-- Begin Material provided --

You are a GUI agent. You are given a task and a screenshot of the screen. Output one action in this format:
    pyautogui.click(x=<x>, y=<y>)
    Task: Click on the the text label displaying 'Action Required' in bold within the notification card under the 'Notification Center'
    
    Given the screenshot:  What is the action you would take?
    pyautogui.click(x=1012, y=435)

-- End Material provided --

Goal:
Return every line of the material above as a numbered list, omitting blank lines.

Final result:
1. You are a GUI agent. You are given a task and a screenshot of the screen. Output one action in this format:
2.     pyautogui.click(x=<x>, y=<y>)
3.     Task: Click on the the text label displaying 'Action Required' in bold within the notification card under the 'Notification Center'
4.     Given the screenshot:  What is the action you would take?
5.     pyautogui.click(x=1012, y=435)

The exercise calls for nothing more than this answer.